What do dog noses have that humans don't? They possess up to 300 million olfactory receptors in their noses, compared to about six million in us. And the part of a dog's brain that is devoted to analyzing smells is about 40 times greater than ours. Dogs also have something called neophilia, which means they are attracted to new and interesting odors.
Dogs possess a sense of smell many times more sensitive than even the most advanced man-made instrument. Powerful enough to detect substances at concentrations of one part per trillion—a single drop of liquid in 20 Olympic-size swimming pools. With training, dogs can sniff out bombs and drugs, pursue suspects, and find dead bodies. And more and more, they’re being used experimentally to detect human disease—cancer, diabetes, tuberculosis, and now, malaria—from smell alone.
Dogs' noses also function quite differently than our own. When we inhale, we smell and breathe through the same airways within our nose.

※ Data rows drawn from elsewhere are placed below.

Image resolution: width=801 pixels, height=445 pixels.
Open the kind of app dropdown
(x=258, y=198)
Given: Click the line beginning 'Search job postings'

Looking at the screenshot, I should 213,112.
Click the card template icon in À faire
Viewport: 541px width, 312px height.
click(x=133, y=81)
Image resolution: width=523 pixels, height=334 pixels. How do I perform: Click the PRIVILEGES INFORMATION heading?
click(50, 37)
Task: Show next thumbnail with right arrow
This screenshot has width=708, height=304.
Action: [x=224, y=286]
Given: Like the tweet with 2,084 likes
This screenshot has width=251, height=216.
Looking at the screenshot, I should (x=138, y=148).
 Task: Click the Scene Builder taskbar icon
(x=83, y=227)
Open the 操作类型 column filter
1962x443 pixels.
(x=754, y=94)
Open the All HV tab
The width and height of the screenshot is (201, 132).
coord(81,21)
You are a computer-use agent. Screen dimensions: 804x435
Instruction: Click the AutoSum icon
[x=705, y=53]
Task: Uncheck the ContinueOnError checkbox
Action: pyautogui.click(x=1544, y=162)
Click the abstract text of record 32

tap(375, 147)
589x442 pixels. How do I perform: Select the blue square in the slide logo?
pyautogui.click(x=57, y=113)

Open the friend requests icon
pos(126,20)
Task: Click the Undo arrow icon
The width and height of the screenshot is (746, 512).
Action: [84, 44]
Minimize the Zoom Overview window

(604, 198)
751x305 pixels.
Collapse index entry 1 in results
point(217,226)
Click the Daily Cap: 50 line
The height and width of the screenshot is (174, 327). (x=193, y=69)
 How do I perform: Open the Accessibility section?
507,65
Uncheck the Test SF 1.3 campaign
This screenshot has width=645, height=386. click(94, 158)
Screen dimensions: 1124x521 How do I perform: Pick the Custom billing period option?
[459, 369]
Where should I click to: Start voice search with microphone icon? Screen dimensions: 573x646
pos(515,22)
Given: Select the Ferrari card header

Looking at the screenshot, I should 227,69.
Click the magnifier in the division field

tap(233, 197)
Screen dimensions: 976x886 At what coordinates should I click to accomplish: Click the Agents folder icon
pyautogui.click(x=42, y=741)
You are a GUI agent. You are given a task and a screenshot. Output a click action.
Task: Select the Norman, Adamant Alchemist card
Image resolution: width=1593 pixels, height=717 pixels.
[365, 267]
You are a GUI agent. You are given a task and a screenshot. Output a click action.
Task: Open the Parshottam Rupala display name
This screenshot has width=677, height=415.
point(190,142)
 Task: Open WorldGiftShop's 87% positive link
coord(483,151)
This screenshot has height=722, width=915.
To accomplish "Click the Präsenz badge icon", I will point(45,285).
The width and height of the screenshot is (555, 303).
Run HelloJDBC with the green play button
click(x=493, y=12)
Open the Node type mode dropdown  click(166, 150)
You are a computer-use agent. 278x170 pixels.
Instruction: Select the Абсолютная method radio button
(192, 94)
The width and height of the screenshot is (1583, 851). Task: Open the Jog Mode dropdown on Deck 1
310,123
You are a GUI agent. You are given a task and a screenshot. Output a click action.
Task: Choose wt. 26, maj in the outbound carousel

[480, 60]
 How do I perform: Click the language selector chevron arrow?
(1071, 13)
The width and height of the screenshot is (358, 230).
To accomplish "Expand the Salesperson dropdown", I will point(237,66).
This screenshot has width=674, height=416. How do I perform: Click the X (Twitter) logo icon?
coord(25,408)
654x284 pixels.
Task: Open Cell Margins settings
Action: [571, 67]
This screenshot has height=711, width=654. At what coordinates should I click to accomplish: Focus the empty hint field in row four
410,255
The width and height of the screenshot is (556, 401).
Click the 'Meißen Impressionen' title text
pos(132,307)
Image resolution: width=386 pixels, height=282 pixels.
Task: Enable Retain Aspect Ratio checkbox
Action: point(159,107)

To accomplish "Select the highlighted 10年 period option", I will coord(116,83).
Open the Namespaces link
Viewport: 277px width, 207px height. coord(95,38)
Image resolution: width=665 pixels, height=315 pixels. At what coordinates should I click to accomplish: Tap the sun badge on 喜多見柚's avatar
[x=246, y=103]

When dogs inhale, a fold of tissue just inside their nostril helps to separate these two functions.
When we exhale through our nose, we send the spent air out the way it came in, forcing out any incoming odors. When dogs exhale, the spent air exits through the slits in the sides of their noses. The manner in which the exhaled air swirls out actually helps usher new odors into the dog's nose. More importantly, it allows dogs to sniff more or less continuously.
We can't wiggle our nostrils independently. Dogs can. This, along with the fact that the so-called aerodynamic reach of each of their nostrils is smaller than the distance between the nostrils, helps them to determine which nostril an odor arrived in. This aids them in locating the source of smells—we've all seen dogs on an interesting scent weave back and forth across its invisible trail.